Simon & Curtis James & Ken Hollings did some weird thing about suburbia set to a radiophonics jam session.
Anna Pickard on why biscuits, flanges and gussets are funny.
Younghee Jung talked toilets – unfortunately this is when I managed to get to the toilet for the first time myself, so I had empirical experience, but I missed out on her theory.
James Bridle got me thinking about wine and evolution and talking about booze without talking about drunkenness.
Kim Plowright- oh god, Kim, I’m sorry I wasn’t paying attention.
James Houston showed us why he just got a first class degree.
Jim Le Fevre wowed the hall with his live zoetrope demo – at the start Jim asked if he could bring his equipment in which included a turntable, so naturally I was expecting something audio but it was decidedly more visual – Jim, I’d love you to meet Steve Lawson – @solobasssteve – you could make great stuff together
Gavin Starks – all I remember is dodecahedrons and something about music from n-dimensional hypercubes
Joel Gethin Lewis tries to get people in the moment, talking about something untranslateable into English from Welsh
Was George Oats talking about flickr or was that Kim?
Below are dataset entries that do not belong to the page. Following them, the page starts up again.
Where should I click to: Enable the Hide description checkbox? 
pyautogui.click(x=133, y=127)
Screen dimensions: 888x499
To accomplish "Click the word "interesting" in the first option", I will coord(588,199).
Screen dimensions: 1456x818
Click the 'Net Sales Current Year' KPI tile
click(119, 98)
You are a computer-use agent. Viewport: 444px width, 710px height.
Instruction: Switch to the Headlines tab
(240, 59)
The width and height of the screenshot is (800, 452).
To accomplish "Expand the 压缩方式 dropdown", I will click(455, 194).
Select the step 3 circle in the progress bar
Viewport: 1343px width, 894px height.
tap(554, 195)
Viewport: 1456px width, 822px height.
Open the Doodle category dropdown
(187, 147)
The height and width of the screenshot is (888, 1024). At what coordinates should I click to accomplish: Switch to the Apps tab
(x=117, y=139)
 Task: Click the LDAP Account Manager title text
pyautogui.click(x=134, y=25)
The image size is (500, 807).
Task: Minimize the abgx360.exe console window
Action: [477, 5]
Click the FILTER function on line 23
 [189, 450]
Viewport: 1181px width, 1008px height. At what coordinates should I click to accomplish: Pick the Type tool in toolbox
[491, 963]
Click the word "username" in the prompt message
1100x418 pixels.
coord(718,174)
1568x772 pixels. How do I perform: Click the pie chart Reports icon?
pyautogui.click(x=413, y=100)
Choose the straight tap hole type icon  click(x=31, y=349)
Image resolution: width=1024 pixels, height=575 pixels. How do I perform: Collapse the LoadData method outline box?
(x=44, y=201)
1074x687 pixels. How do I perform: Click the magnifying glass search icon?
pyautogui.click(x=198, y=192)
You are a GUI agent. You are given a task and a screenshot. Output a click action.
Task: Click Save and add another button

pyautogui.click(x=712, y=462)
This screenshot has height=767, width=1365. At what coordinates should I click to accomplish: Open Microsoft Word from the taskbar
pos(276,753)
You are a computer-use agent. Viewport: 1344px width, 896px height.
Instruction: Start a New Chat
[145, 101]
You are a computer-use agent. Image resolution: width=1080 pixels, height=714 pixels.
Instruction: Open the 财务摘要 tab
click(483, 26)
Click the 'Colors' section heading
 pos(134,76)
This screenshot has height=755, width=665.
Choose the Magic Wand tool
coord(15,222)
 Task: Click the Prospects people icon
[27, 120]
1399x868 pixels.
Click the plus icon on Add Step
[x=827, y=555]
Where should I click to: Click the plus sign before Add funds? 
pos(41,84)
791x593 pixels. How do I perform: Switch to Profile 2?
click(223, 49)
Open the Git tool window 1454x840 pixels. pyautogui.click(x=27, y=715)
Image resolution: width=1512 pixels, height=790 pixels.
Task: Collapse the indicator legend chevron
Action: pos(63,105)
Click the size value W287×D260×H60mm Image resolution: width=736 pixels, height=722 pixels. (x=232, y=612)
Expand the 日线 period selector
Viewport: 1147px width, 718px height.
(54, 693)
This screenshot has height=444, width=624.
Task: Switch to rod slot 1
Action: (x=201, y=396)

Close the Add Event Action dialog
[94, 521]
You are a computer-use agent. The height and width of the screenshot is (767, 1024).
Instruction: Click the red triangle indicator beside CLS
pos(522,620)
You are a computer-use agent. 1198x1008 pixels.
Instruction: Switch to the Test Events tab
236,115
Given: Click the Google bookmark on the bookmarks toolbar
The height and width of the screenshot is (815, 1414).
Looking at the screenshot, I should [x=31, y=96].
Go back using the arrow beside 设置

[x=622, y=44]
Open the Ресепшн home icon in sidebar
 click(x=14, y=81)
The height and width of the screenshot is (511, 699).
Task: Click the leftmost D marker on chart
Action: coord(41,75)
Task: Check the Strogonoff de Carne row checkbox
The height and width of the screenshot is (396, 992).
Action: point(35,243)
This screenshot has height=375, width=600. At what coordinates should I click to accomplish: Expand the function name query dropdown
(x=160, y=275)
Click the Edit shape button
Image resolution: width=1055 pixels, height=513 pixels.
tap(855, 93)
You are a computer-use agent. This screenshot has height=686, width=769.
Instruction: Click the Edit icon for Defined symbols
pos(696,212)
I think that’s when I popped out to get some more milk.
Lea Becker I’d have like to see and hear more about drawing from her. I’m not sure about the taxonomy of drawing approaches…
Leisa Riechelt is clearly a lovely mummy and reminded me of how interesting your first small person can be. The young man in question had a domain named after him before his name was on a birth certificate. Excellent.
I agree with Max Gadney that we will see some serious re-appraisal of the second world war the further we get from it.
Lots of lovely lovely lovely people in the audience – Tuttlers, Headshifters, Interesting07′ers to many to mention individually but lots are mentioned here.
So yeah, it was, again and I’m sure it ever will be.